As prescriptions for psychotropic drugs increase, researchers at the University of Colorado Anschutz Medical Campus have found that prescribed access to anti-anxiety and anti-psychotic medications may make it easier for some patients to use the drugs in attempted suicides.
“In a study focused on people who attempted suicide, those who used a psychotropic drug in an attempt were 70 percent more likely to have prescribed access than patients who used other methods in their attempt,” said Talia Brown, MS, PhD, lead author of the study from the Colorado School of Public Health at CU Anschutz.
The study was published last week in the Journal of Clinical Psychiatry.
Suicide is the 10th leading cause of death in the nation with 45,000 fatalities in 2016, more than 200,000 hospitalizations and 500,000 emergency department visits.
Survival often depends on the method used and the method usually depends on having physical access to it. Intentional poisoning accounts for 15 percent of all fatal suicides and between 54-68 percent of nonfatal suicide attempts. Drugs make up the vast majority of those poisonings.
The study investigated the association between prescribed access to psychotropic drugs and using them in a suicide attempt. The researchers used a large, nationally representative insurance claims dataset of 27,876 people who had attempted suicide at least once.
They found that 10,158 of them had used psychotropic drugs in their attempt. The most commonly used were antianxiety medications, followed by antidepressants, antipsychotics or mood stabilizers and stimulants. About 13 percent used more than one drug.
Overall, some 23 percent of those in the study who used psychotropic drugs in a suicide attempt had filled prescriptions for the drugs within 90 days before their suicide attempt. That led researchers to ask how so many other people who attempted suicide gained access to the medications they took.
“The most likely options were from family and friends, previous prescriptions filled prior to our exposure period, medications purchased outside of insurance plans or on the black market,” the study said.
Brown said it was important to safely store all over-the-counter and prescription drugs, not just the most toxic, especially when there is a friend or family member at risk of suicide.
The findings offer a number of lessons and insights into prescribing these drugs, said the study’s senior author Heather Anderson, PhD, associate professor in the Center for Pharmaceutical Outcomes Research at the University of Colorado Skaggs School of Pharmacy and Pharmaceutical Sciences.

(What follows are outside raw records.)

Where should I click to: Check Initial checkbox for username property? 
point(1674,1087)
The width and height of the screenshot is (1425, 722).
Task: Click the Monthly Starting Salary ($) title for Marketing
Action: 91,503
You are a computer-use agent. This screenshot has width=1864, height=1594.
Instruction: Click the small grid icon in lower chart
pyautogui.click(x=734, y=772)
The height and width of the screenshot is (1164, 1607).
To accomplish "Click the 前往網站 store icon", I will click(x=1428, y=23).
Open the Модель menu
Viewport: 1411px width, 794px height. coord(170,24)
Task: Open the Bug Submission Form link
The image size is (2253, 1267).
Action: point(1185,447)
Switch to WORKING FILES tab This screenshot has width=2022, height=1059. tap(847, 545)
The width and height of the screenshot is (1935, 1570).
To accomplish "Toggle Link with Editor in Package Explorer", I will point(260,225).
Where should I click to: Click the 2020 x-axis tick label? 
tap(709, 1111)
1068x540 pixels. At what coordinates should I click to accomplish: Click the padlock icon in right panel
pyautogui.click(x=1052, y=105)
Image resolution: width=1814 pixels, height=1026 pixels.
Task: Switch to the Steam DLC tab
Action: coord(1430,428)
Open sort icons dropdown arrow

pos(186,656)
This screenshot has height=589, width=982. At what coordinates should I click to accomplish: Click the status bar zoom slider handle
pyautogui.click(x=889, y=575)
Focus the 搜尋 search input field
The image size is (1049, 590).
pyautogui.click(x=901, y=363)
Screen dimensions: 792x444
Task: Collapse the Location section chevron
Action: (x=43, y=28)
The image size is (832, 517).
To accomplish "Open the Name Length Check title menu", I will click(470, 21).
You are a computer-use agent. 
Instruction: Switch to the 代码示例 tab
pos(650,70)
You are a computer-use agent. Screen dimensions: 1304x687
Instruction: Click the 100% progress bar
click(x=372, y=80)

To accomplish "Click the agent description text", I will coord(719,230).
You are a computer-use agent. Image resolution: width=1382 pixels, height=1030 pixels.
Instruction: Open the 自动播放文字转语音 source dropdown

“Restricting or modifying access to psychotropic drugs will require increased attention by all healthcare professionals, particularly pharmacists who are well-positioned to talk to their patients about safe medication use and storage,” she said. “It is important to stay on top of a patient’s depression, stay on top of their prescriptions and monitor suicidal ideation.”
Providing medicine in blister packs has been successful in other countries in reducing deaths because it requires time and effort to remove enough of the drug for an overdose. And people can change their minds during that time.
Ultimately, Brown said, those at high risk for suicide with prescriptions for psychotropic drugs should be closely monitored for potential safety interventions.
The study co-authors include: Peter M. Gutierrez, PhD; Gary K. Grunwald, PhD; Carolyn DiGuiseppi, MD, PhD; Robert J. Valuck, PhD.